Le concierge leva les yeux au ciel et se présenta à lui.

– Puis-je vous aider ? demanda-t-il, fébrile.

– Est-ce que ma femme était dans votre hôtel cette nuit ?

– Votre femme ? demanda le concierge en jetant un regard par-dessus l'épaule d'Adam.

La limousine ne démarrait toujours pas.

– Mlle Walsh !

– Mademoiselle était bien parmi nous la nuit dernière, mais elle est repartie.

– Seule ?

– Je ne crois pas l’avoir vue accompagnée, répondit le concierge de plus en plus embarrassé.

Un concert de klaxons fit se retourner Adam en direction de la rue.

–Monsieur ? Intervint le concierge pour attirer de nouveau son attention à lui. Pouvons-nous vous offrir une collation, peut-être ?

– Votre réceptionniste vient de me dire que Monsieur et Madame Walsh avait quitté votre établissement !

Cela fait deux personnes, elle était seule ou pas ? Insista Adam d'un ton ferme.

– Notre collaboratrice se sera trompée, affirma le concierge en fustigeant la jeune femme du regard nous avons beaucoup de clients... Un café, un thé peut-être ?

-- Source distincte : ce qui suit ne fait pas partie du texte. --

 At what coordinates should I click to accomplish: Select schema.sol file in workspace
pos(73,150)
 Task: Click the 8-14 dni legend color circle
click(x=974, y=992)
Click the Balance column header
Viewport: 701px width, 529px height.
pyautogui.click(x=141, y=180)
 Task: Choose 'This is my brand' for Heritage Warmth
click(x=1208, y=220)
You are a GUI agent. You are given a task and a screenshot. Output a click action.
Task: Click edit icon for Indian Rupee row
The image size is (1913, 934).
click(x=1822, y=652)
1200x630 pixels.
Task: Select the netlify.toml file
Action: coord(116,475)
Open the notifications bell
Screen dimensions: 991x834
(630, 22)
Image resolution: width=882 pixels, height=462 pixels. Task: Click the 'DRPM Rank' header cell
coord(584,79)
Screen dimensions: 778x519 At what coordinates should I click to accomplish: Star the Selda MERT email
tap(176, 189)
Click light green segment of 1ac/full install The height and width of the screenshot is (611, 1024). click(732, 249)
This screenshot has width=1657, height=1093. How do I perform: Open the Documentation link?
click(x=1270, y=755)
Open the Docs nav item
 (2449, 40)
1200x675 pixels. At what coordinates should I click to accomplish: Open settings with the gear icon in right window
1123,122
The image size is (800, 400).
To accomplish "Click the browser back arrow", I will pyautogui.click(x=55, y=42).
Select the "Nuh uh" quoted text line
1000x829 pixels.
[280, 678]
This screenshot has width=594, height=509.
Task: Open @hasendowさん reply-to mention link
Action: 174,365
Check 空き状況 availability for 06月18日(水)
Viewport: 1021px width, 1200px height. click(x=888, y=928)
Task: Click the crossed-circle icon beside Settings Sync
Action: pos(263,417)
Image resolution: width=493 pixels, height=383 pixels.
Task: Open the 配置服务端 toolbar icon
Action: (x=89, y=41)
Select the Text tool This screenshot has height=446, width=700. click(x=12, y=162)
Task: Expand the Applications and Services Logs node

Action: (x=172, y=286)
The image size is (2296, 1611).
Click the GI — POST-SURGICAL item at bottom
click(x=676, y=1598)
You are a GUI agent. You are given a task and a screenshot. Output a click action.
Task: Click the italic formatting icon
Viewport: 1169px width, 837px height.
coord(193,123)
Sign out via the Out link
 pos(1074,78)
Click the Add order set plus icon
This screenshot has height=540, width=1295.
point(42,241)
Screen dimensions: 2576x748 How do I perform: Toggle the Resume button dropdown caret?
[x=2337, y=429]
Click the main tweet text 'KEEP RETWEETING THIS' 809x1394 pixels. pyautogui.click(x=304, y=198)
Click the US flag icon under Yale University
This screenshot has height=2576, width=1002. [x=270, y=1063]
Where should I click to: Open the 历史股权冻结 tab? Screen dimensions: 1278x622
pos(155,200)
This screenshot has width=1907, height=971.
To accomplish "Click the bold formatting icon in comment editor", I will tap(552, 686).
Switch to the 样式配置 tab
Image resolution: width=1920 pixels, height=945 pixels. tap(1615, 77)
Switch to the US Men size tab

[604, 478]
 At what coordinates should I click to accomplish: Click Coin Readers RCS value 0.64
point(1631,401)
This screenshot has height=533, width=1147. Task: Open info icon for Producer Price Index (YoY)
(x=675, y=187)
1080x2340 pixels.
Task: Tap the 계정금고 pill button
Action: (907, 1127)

– Il y a longtemps qu'elle est partie ?

À nouveau, le concierge jeta un regard discret vers la rue. La limousine noire déboîtait enfin. Il soupira de soulagement en la voyant s'éloigner.

– Un bon moment, je pense, répondit-il. Nous avons d'excellents jus de fruits ! Laissez-moi vous conduire à la salle des petits déjeuners, vous êtes mon invité.